Jesus was hungry — a very human detail. But His hunger was not just physical. He had come to His people seeking the fruit of righteousness, justice, and love. Instead, He found a religious system that looked lush on the outside (leaves) but bore no fruit for God.

When Jesus says, “May no one ever eat of your fruit again,” He is not throwing a botanical tantrum. He is pronouncing judgment on a form of religion that is all show and no substance. The fig tree withers immediately — a prophetic act pointing to the fate of a faith that does not produce repentance.

The Temple Cleansing: God’s House or a Marketplace?

Jesus then enters the Temple. What does He find? Money changers exchanging Roman coins (which bore Caesar’s image and pagan inscriptions) for Tyrian shekels (the only coin accepted for the Temple tax). And sellers of animals for sacrifice — conveniently located but at exorbitant prices.

The outer court, the Court of the Gentiles — the only place where non-Jews could pray — had become a noisy, greedy bazaar. Prayer was impossible.

Jesus quotes Isaiah 56:7: “My house shall be called a house of prayer for all peoples.” Then He adds a stinging rebuke from Jeremiah 7:11: “But you have made it a den of thieves.”

He is not just angry about commerce. He is restoring the original purpose of the Temple: encounter with God, available to everyone, without barriers or exploitation.

The Withered Tree and the Unforgiving Heart

The next morning, Peter points out that the fig tree has withered to its roots. Jesus uses this as a teaching moment about faith and forgiveness — which at first seems unrelated.

But here is the connection: The fig tree withered because it had leaves but no fruit. The Temple merchants were expelled because they had religious activity but no prayer. Both lacked the fruit of a living relationship with God.

And what is the first fruit of that relationship? Forgiveness.

Jesus says: “When you stand to pray, forgive anyone against whom you have a grievance, so that your heavenly Father may forgive your transgressions.”
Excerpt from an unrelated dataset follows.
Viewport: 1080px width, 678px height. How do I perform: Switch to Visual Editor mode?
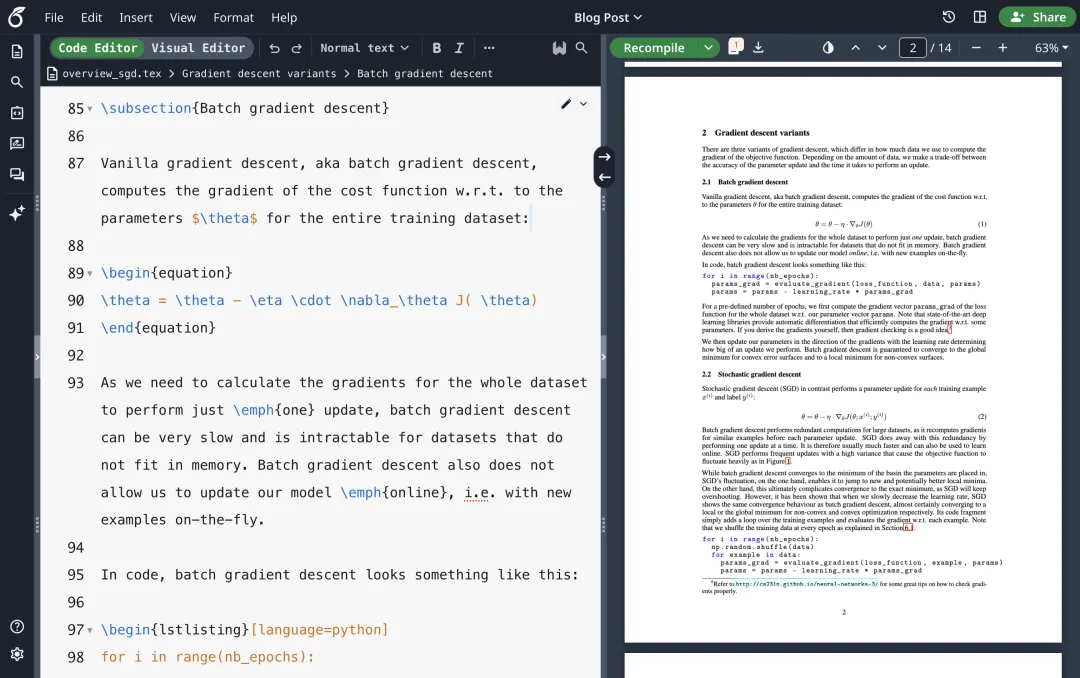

Without forgiveness, faith is just leaves. Without mercy, prayer is just noise. A heart that holds grudges cannot move mountains — because it is already buried under its own bitterness.

What This Means for Your Friday

Today, examine your own fig tree.

  • Do you have leaves (church attendance, rosaries, Bible verses on social media) but no fruit (patience, kindness, humility)?

  • Have you turned your “temple” — your soul, your home, your parish — into a marketplace of distractions, busyness, and noise instead of a house of prayer?

  • Is there someone you need to forgive so that your faith can have its full power?

Jesus is not looking for perfect people. He is looking for honest people — those who admit their fruitlessness and ask Him to uproot the dead branches.

And then comes the promise: “Have faith in God… whatever you ask in prayer, believe that you have received it, and it shall be yours.” But that promise is tethered to forgiveness. Unforgiveness is the lock on the door of God’s power.

A Challenge

Before you pray today, take one minute to name the person you resent the most. Then say out loud (or silently): “I forgive them, not because they deserve it, but because You have forgiven me.” That is the fruit Jesus seeks.

A Short Prayer

Lord Jesus, cleanse my heart as You cleansed the Temple. Forgive my leafy faith that bears no fruit. Uproot my hidden resentments. Teach me to pray with a forgiving heart, so that my faith can move mountains — not for my glory, but for Your Kingdom. Amen.